-- BEGIN Records shown --
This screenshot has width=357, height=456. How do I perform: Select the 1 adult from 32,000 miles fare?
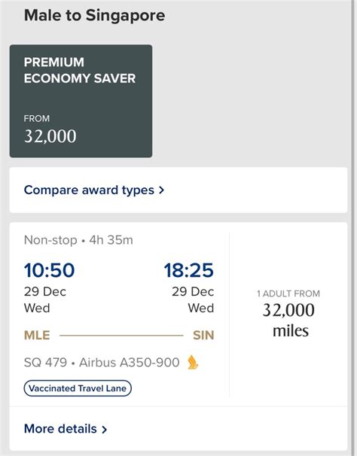tap(288, 314)
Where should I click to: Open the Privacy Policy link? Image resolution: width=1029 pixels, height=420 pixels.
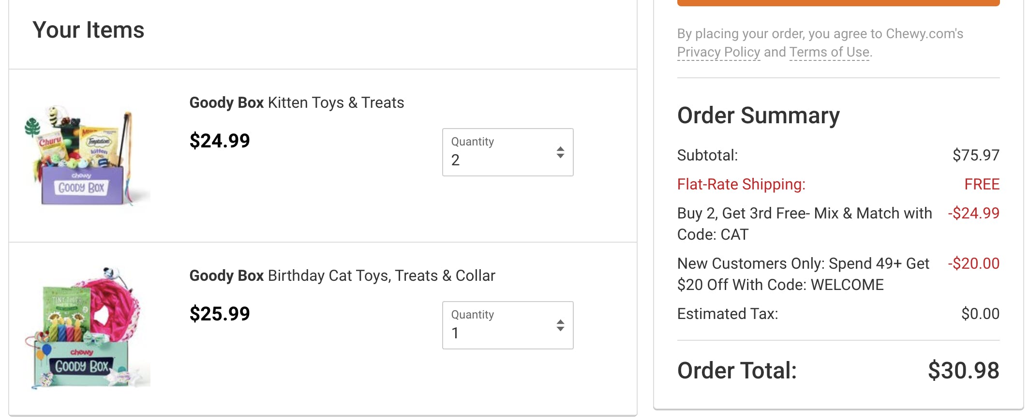pos(718,52)
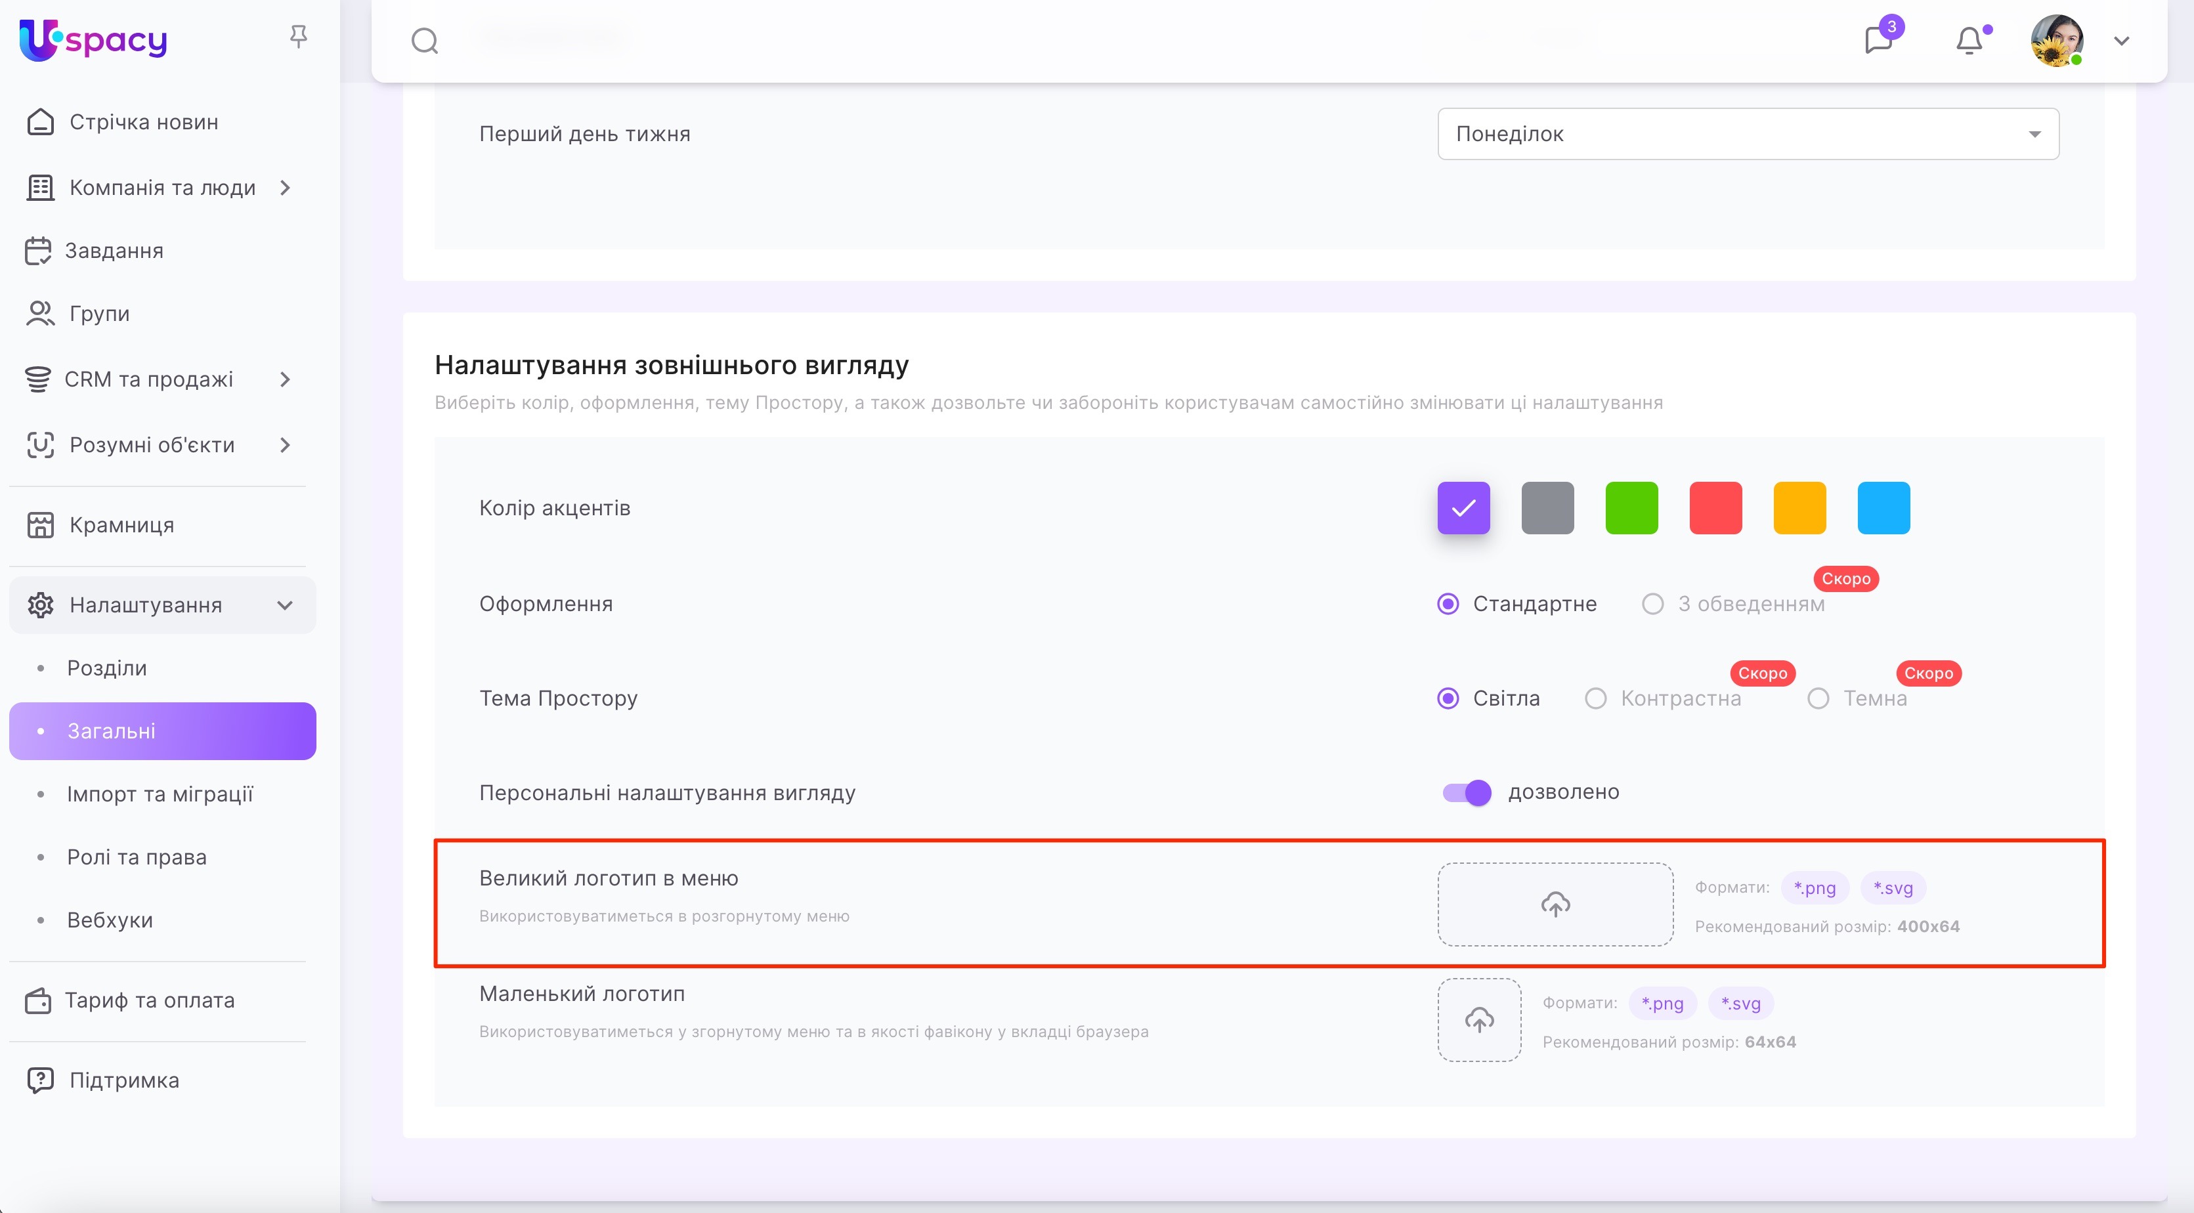Open the chat messages icon
Viewport: 2194px width, 1213px height.
pos(1878,40)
-- END Records shown --
Recast the records as a Markdown table with the columns "Row" and "Text," one numbered row per line, skipping blank lines. Leave the pictures out.

- _Complete response_
| Row | Text |
|---|---|
| 1 | This screenshot has width=357, height=456. How do I perform: Select the 1 adult from 32,000 miles fare? |
| 2 | tap(288, 314) |
| 3 | Where should I click to: Open the Privacy Policy link? Image resolution: width=1029 pixels, height=420 pixels. |
| 4 | pos(718,52) |
| 5 | Open the chat messages icon |
| 6 | Viewport: 2194px width, 1213px height. |
| 7 | pos(1878,40) |